Text shown Start Marker

Past Reviews

Regional Reviews: St. Louis

Dracula
Repertory Theater of St. Louis

Also see Bob's review of Playhouse Creatures

The Repertory Theater of St. Louis is celebrating the Halloween season with a brilliant production of Dean and Balderston's venerable and familiar melodrama based on Bram Stoker's novel Dracula  It's an evening of gloriously over-the-top theatricality, the spirit of which can be gauged beautifully by the fact that the special effects get show-stopping applause.  

The play is a tightly written, two act version of the longer story, beginning in the middle of the action with Count Dracula already ensconced at his desolate English country house and the innocent young Lucy Seward already displaying symptoms of contact with him. There's not much suspense; the fact that Dracula is the villain is plain to all the characters soon after the stalwart Doctor Van Helsing arrives from Holland. All that remains to be done is to render him helpless, and most of the work involved in that is done off stage. Only the final confrontation, the discovery of the final, elusive box of Transylvanian earth and the driving in of the stake, is played out, but that is —as staged by director Stephen Hollis and his technical crew —a splendid piece of theater.

Text shown End Marker

> **Description of the task**
Continue the review of the Repertory Theater of St. Louis production of Dracula from where it stops.

Input data Start Marker

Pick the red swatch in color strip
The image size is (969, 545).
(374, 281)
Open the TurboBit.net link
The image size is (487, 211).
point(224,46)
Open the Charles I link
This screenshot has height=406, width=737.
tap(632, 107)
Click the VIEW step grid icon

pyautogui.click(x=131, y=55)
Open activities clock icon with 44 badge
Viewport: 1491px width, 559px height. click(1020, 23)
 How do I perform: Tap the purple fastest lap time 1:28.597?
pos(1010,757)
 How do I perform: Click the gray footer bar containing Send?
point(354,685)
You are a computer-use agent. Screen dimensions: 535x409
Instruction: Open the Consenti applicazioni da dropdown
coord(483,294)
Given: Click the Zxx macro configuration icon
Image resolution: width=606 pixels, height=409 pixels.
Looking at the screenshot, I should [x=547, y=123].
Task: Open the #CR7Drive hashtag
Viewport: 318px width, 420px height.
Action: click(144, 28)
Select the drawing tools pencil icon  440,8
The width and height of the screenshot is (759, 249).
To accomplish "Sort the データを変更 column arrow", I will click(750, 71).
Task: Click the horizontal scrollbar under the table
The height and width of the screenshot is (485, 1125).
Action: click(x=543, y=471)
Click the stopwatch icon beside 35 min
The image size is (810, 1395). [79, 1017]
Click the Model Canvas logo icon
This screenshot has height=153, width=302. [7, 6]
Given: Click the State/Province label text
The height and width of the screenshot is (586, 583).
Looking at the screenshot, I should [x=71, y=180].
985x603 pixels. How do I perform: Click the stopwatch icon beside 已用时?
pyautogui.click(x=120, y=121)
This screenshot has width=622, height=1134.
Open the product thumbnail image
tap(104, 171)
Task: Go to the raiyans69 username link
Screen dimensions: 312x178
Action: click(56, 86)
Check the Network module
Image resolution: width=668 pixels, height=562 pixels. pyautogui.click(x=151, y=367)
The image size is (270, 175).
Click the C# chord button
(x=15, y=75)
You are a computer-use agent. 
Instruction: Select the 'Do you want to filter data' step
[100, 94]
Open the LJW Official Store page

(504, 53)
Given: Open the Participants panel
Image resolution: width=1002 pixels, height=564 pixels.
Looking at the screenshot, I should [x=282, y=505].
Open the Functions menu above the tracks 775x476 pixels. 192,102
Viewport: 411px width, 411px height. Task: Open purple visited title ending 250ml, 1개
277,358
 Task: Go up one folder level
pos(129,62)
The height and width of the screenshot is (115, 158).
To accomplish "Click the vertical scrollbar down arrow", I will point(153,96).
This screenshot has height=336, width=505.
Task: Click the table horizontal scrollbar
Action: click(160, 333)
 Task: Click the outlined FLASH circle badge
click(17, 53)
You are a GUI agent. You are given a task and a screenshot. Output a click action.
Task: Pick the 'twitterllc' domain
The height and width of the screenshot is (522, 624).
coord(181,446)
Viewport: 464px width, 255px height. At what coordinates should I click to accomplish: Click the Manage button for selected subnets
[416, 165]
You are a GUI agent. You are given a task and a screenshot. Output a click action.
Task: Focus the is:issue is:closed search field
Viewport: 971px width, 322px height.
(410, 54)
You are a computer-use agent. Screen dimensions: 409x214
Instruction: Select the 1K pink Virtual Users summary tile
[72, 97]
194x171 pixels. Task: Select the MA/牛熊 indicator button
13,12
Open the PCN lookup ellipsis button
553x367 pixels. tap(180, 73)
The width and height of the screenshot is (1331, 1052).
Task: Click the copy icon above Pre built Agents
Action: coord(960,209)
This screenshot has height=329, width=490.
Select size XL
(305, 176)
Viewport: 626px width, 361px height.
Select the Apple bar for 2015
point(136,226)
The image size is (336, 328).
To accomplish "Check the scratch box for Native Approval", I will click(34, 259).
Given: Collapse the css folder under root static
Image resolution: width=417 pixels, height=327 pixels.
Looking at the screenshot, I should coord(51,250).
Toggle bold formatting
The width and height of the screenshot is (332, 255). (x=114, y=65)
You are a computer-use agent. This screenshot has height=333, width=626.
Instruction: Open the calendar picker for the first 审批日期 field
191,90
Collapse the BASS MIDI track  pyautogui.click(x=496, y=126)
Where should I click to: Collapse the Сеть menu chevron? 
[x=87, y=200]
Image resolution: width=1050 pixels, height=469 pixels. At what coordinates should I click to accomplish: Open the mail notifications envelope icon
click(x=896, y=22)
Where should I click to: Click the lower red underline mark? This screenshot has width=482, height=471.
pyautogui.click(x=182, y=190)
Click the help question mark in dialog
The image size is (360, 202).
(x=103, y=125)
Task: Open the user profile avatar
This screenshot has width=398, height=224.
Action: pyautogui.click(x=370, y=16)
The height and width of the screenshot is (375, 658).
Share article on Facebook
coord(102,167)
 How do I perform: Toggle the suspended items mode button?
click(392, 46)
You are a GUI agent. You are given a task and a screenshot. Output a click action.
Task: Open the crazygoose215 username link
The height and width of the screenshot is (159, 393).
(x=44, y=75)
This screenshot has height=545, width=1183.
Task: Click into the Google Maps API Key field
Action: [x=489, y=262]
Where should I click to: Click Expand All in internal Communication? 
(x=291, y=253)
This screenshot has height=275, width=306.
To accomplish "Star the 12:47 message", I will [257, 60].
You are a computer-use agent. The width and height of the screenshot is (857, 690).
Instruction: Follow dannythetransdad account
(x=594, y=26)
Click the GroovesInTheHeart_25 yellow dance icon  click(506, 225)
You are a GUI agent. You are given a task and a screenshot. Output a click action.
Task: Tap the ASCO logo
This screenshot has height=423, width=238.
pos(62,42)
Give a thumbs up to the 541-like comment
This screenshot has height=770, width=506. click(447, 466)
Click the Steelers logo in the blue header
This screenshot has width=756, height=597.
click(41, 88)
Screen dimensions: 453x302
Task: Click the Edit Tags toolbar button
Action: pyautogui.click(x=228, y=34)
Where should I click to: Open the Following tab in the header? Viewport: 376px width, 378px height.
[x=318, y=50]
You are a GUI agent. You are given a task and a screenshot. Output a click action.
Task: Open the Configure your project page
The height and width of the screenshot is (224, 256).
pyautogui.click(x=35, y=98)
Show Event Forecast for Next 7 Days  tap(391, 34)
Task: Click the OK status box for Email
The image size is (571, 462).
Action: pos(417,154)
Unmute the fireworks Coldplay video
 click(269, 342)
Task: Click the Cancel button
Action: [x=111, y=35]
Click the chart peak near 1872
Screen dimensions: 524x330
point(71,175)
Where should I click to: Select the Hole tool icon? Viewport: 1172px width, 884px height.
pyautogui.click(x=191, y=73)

Input data End Marker

> **Answer below**
The production evokes more laughter than fright, but steps deftly around the edges of a descent into camp. In part, this strength is the result of genuinely outstanding special effects and ingenious design. Paul Shortt's Victorian gothic interior set captures the atmosphere of Dr. Seward's sanatorium very well, and the careful placement of elements such as windows allows smooth operation of the technical tricks that allow Dracula to enter flying or disappear before our eyes. The costumes, by Wade Laboissonniere, not only add to the atmosphere but help to define the characters who wear them. Lucy's dresses and lingerie are particularly well thought out, and Dracula's cape is both technically and visually perfect. Kirk Bookman's lighting is complex and powerful; one sequence in which Dracula moves about while his face is constantly washed with green is especially memorable.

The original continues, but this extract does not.